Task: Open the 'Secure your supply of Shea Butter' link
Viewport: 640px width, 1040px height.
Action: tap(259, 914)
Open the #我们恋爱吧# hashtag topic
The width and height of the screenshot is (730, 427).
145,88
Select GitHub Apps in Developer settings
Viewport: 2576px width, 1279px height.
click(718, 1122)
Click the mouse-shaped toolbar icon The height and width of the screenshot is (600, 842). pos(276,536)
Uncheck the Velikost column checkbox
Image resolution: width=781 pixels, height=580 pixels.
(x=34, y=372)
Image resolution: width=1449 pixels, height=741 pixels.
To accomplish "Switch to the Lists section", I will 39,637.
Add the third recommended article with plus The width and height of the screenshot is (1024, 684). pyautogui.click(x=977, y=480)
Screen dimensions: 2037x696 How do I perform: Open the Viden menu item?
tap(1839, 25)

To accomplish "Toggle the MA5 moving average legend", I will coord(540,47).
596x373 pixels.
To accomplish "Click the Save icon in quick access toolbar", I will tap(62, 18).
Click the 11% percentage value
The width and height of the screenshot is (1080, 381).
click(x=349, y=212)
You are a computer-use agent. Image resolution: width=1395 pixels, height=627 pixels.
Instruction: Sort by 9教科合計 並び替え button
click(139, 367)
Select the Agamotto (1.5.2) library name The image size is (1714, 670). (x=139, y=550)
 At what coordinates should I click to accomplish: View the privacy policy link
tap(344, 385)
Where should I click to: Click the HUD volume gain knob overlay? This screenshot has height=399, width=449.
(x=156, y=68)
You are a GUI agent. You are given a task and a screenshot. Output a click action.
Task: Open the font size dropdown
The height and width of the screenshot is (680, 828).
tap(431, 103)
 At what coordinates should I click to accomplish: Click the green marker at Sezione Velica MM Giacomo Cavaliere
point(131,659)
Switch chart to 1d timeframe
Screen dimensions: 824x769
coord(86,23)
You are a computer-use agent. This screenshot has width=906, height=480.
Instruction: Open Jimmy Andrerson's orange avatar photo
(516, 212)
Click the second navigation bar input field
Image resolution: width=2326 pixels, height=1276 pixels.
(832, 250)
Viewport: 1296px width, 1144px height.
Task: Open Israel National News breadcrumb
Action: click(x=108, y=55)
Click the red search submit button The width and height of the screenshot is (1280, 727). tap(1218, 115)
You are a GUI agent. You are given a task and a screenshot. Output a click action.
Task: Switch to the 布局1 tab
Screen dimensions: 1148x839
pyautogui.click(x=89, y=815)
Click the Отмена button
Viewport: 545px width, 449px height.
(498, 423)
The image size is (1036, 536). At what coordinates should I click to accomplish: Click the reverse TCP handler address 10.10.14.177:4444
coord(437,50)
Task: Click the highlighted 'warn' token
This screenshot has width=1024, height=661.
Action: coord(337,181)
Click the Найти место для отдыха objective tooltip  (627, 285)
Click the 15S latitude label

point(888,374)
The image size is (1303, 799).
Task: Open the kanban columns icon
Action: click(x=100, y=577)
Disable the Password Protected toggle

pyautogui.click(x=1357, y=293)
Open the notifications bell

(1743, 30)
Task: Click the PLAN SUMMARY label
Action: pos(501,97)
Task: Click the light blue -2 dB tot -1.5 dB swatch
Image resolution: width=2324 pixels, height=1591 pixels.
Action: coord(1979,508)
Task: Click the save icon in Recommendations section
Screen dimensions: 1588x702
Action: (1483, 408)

*Problem to work on*
From the data above, return every line from the line that has "Task: Open the font size dropdown" up to and including the line that has "You are a computer-use agent. This", exactly.

*Answer to this task*
Task: Open the font size dropdown
The height and width of the screenshot is (680, 828).
tap(431, 103)
 At what coordinates should I click to accomplish: Click the green marker at Sezione Velica MM Giacomo Cavaliere
point(131,659)
Switch chart to 1d timeframe
Screen dimensions: 824x769
coord(86,23)
You are a computer-use agent. This screenshot has width=906, height=480.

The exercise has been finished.